Sono le richieste avanzate dall'associazione Quartiere San Paolo durante un incontro con l'Amministrazione comunale

Il supermercato di viale Nazioni Unite, nel quartiere San Paolo, non si farà. A fine 2020 c’era stata la mobilitazione degli abitanti e la raccolta firme contro un nuovo punto della grande distribuzione, che avrebbe spazzato via 18 mila metri quadri di verde.

Alla petizione era seguita la mobilitazione dell’Amministrazione comunale, che aveva presentato per quell’area il progetto di un bosco urbano. Dopo le minacce di richieste di risarcimento danni da parte del privato che voleva costruire lo spazio commerciale, però, qualche timore si era ripresentato.
“Lo scorso 28 gennaio abbiamo incontrato l’Amministrazione, che ci ha assicurato che il supermercato non ci sarà - ha chiarito Alfio Bolzonello, presidente dell’associazione Quartiere San Paolo -. Dei 18 mila metri dell’area 14 mila sono del Comune e diventeranno un bosco, gli altri 4 mila sono ancora destinati a uso commerciale e di proprietà di un privato. Tuttavia vogliamo fidarci delle rassicurazioni dell’Amministrazione e considerare chiusa la faccenda”.

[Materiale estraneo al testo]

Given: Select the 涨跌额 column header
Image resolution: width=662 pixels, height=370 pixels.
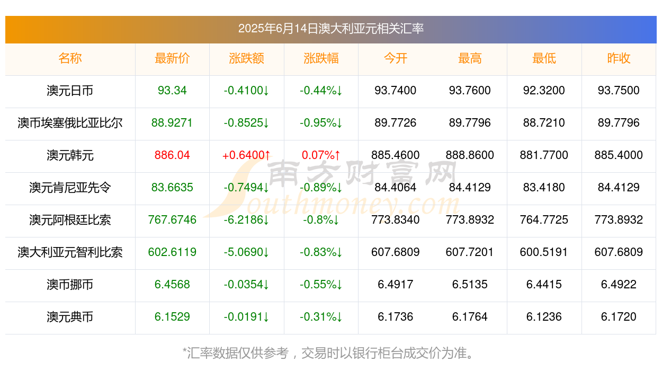Looking at the screenshot, I should tap(246, 58).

Invece, durante l’incontro con il sindaco sono emersi nuovi temi e priorità, tra i quali la questione della residenzialità pubblica e la necessità di spazi per l’incontro e la socialità.
Il quartiere ha una vocazione popolare e tanti sono i palazzi e gli alloggi pubblici: “San Paolo ha circa 500 alloggi popolari - ha spiegato Bolzonello -. 100 di questi al momento sono vuoti. Abbiamo chiesto al Comune di non riempirli senza criterio. Il territorio non può reggere se vi si inseriscono tante marginalità senza un progetto. Quello che vorremmo è creare un tavolo di confronto con l’Amministrazione, che gestisce le graduatorie, l’Ater, proprietario delle abitazioni, e i cittadini del quartiere. In modo tale che i nuovi inserimenti di famiglie nel tessuto sociale siano accompagnati, venga costruito un percorso partecipato. In questo momento la situazione è assolutamente gestibile, non ci sono grosse criticità. Il quartiere ha attività, una sua socialità e progettualità, ma inserire tante persone nuove può comportare dei problemi. Noi siamo pronti all’accoglienza, ma vogliamo partecipare a costruirla assieme al Comune, anche per non lasciare le nuove famiglie abbandonate a se stesse”.

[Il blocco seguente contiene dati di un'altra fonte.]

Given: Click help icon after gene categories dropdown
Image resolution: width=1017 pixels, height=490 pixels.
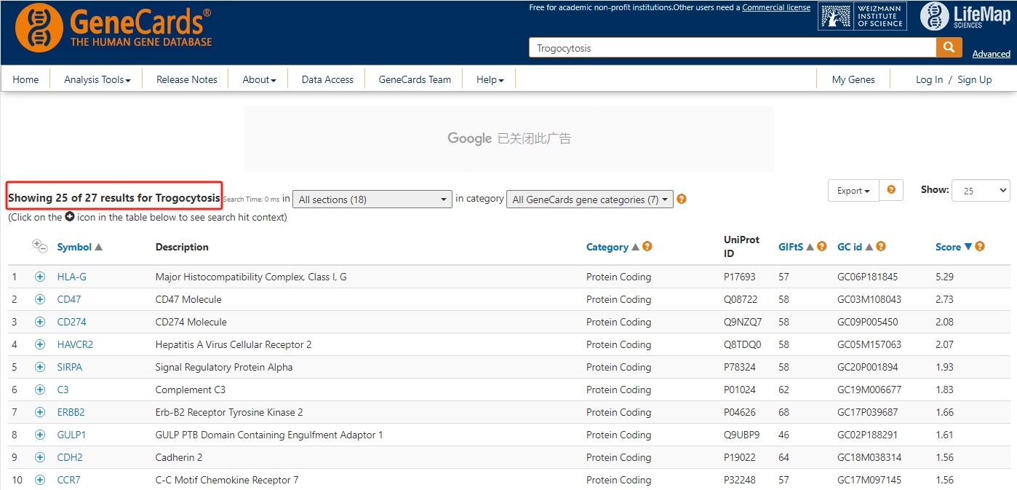Looking at the screenshot, I should (682, 199).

E’ chiaro che questi 100 alloggi al momento sono sfitti in larga parte, perché necessitano di una ristrutturazione, per cui non è assolutamente detto che siano disponibili in tempi brevi e tutti insieme. Tuttavia i numeri spaventano gli abitanti, che vogliono partecipare al processo di integrazione. “C’è il rischio che nascano dei problemi, noi vogliamo giocare d’anticipo. Il tema è grosso e non banale. Chiediamo di uscire dall’ottica della mera assegnazione, per cui tutto ciò che accade dopo non è più affare delle istituzioni, vogliamo un processo partecipato e fare la nostra parte per gestire un patrimonio che è pubblico e dunque di tutti”.
Dal Comune, in ogni caso, non è ancora arrivata una risposta all’istanza, che è stata presentata formalmente.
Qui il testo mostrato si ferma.